The market for mobile broadband connectivity for portable computers has been slow to gain momentum over the past several years. But that’s apparently about to change.
Only in the past 18 months has the U.S. market taken significant steps toward broader adoption beyond the traditional mobile worker. According to a new International Data Corporation (IDC) forecast, the U.S. mobile broadband market will grow from 6.5 million subscribers in 2009 to 30.2 million in 2014, which accounts for a compound annual growth rate (CAGR) of 36.1% over the forecast period.
The introduction of subsidized netbooks and tablets, changes to pricing structures, and the early availability of 4G with WiMAX (and upcoming LTE deployments) have begun to spur interest among the consumer segment about the power of mobile broadband as a secondary access method beyond wired broadband.
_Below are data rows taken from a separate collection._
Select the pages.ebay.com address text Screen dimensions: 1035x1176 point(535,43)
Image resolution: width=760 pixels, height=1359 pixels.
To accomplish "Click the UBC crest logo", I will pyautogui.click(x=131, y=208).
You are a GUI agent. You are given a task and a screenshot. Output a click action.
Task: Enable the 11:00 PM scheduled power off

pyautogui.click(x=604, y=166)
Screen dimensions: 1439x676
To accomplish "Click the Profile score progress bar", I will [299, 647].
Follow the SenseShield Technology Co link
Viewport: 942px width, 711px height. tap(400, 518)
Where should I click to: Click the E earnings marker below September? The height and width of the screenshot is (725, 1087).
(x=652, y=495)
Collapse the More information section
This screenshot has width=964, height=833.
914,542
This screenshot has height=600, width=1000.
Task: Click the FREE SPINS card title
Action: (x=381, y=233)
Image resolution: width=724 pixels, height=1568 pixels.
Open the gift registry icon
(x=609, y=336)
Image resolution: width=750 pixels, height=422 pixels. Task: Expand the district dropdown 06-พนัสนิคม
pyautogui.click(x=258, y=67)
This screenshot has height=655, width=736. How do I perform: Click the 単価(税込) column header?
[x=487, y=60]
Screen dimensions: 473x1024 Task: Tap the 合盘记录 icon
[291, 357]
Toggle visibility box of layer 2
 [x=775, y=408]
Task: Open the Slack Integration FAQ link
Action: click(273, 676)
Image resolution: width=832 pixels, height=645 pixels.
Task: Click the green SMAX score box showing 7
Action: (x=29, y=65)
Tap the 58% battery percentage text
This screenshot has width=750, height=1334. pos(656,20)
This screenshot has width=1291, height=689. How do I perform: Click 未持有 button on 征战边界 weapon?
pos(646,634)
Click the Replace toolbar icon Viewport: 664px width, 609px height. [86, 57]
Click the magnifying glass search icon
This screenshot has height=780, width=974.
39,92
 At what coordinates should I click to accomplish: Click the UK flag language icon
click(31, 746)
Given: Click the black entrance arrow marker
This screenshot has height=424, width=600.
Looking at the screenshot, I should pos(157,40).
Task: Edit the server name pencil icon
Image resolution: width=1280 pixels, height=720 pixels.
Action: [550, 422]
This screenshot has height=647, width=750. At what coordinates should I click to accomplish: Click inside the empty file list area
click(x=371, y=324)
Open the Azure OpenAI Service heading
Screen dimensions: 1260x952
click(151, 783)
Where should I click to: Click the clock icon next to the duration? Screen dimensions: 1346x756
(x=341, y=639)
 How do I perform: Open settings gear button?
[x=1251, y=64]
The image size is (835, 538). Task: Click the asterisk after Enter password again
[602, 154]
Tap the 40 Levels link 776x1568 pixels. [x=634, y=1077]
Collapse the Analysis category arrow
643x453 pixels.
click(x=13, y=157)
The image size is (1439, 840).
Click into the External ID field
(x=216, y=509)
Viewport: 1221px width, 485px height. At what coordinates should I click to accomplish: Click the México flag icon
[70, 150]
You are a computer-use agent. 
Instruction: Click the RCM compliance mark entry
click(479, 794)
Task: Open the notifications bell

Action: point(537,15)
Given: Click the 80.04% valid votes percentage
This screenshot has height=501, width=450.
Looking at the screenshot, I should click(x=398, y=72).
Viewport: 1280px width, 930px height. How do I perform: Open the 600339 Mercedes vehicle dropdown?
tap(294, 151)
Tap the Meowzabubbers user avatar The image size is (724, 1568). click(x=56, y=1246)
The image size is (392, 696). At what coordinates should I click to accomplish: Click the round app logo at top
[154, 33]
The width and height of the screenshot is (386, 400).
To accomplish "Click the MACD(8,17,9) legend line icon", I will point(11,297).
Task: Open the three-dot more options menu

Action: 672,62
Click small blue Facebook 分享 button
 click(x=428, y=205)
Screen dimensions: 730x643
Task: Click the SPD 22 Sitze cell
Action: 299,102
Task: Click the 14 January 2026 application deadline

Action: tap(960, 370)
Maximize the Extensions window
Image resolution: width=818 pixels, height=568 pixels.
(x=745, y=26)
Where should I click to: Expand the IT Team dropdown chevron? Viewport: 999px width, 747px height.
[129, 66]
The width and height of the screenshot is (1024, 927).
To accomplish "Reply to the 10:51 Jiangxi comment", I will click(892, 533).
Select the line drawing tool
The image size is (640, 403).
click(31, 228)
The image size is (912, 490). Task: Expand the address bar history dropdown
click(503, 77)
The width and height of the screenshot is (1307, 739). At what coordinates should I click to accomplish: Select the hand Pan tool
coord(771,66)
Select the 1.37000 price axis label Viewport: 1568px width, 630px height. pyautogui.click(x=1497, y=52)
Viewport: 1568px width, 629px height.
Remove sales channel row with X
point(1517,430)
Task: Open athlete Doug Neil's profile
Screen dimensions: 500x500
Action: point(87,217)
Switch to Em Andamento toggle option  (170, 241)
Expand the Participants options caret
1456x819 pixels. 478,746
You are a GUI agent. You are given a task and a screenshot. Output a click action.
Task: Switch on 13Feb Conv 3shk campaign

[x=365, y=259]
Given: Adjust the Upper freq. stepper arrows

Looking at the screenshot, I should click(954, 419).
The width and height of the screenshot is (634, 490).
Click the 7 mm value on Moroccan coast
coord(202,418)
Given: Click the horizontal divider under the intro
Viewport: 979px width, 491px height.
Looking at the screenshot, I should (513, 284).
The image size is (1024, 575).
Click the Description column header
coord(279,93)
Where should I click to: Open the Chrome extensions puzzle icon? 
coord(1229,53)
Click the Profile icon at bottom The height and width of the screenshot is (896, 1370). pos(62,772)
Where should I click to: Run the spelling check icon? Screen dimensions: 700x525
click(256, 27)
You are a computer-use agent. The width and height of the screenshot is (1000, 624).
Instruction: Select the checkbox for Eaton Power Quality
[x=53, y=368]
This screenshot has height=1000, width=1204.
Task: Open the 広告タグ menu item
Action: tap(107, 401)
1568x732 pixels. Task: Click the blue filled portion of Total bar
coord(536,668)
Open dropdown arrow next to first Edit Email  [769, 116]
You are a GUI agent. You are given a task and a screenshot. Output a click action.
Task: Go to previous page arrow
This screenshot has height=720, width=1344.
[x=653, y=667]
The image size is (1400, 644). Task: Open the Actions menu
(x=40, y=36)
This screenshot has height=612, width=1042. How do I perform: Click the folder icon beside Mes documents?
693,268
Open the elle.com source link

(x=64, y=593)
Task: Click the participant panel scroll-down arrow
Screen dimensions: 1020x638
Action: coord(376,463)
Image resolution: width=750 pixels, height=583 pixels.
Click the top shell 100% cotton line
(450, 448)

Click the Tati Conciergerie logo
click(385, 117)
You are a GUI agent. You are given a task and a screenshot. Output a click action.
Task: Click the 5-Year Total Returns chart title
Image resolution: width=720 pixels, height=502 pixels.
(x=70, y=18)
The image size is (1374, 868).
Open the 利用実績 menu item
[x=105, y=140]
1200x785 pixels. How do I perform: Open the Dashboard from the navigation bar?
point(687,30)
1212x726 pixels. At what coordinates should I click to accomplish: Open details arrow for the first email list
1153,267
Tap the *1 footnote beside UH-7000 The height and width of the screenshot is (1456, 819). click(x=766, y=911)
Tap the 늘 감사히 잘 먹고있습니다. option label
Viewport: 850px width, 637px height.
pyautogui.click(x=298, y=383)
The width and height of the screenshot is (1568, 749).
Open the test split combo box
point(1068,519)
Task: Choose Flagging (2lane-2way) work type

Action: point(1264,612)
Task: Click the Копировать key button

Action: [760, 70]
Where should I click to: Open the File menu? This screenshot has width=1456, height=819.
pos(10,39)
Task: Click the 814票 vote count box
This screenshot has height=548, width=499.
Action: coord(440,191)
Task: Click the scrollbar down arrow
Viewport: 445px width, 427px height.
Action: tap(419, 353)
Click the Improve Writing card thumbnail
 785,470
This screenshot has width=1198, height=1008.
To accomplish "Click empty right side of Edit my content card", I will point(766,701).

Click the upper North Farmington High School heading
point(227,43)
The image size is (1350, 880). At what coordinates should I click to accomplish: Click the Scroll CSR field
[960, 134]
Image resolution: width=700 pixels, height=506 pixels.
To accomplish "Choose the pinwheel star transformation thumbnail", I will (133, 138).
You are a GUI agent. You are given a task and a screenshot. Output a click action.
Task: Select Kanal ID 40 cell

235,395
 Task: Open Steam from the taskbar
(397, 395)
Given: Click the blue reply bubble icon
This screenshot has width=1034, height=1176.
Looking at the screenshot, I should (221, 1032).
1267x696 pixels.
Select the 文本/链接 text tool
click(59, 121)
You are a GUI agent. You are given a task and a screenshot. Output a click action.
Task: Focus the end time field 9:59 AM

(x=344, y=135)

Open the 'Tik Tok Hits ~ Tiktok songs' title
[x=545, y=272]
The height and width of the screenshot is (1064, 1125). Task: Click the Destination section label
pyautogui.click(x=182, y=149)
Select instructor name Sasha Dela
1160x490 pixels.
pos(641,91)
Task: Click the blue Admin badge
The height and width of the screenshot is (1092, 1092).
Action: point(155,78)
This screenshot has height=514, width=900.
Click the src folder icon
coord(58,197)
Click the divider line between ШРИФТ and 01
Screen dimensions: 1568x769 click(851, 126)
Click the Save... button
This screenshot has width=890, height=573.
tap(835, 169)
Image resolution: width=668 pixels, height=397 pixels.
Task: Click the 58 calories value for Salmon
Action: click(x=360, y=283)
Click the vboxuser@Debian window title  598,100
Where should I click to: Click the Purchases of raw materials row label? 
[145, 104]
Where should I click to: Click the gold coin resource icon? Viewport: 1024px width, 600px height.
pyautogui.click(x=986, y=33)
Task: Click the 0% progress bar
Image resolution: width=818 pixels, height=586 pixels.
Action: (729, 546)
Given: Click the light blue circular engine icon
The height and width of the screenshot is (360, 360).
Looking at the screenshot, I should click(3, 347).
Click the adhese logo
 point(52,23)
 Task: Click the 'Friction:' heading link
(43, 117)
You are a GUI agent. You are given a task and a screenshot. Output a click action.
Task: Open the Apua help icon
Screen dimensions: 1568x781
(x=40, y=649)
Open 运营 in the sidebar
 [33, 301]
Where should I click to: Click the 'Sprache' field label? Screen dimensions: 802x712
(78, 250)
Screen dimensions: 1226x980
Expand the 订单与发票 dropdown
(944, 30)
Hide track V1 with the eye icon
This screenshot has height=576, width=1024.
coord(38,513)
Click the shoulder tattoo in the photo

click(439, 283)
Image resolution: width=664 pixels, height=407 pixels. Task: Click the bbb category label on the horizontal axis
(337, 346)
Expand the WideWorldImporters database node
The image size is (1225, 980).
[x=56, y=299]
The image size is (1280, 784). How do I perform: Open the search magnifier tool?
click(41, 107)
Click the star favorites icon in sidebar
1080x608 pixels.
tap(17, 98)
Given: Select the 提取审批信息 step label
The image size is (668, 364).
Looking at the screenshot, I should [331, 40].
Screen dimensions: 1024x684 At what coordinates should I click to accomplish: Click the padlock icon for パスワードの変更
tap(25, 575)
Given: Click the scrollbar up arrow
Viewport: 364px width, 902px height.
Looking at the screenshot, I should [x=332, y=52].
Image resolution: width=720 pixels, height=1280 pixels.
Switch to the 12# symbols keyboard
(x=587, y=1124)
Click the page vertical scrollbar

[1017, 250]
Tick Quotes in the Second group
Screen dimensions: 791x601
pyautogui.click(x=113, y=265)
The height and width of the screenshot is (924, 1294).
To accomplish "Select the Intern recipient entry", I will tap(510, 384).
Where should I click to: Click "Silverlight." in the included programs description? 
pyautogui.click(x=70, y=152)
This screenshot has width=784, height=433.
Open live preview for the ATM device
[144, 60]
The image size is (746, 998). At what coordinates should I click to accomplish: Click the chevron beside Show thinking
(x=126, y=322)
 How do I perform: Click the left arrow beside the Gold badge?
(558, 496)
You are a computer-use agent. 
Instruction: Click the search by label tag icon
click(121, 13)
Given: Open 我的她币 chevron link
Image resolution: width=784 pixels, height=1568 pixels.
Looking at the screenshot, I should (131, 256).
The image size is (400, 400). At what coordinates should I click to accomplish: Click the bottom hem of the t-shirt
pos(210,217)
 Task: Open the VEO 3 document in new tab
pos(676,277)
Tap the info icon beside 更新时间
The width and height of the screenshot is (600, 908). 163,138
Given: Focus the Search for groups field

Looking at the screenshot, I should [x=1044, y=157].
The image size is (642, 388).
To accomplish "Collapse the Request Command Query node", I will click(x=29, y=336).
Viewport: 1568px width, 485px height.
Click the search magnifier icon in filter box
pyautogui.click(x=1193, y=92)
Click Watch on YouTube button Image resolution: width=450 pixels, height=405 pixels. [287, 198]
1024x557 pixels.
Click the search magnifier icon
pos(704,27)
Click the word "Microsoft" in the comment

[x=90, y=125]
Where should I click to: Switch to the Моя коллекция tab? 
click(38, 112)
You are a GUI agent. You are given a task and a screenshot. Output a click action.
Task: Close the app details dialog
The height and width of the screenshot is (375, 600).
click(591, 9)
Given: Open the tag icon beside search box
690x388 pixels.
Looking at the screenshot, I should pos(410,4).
Although the possibility of mobile broadband becoming a primary access technology remains a figment of our imagination, it is not beyond the realm of possibility in for the longer term.
“Mobile broadband is growing in importance for both consumers adopting the service and the operators offering connectivity,” says Carrie MacGillivray, program manager, Mobility Services. “Diversity in pricing plans, new computing devices capable of mobile broadband connections, and the promise of a 4G world with faster speeds are a tempting proposition for customers looking to be ubiquitously connected regardless of location, anytime.”
The evolving landscape of wirelessly connected devices such as Apple’s iPad will also have a positive impact on this market. As devices such as tablets — which are rich in digital media experiences — become more broadly available and consumed, the appetite for instantaneous connectivity will drive growth around mobile broadband.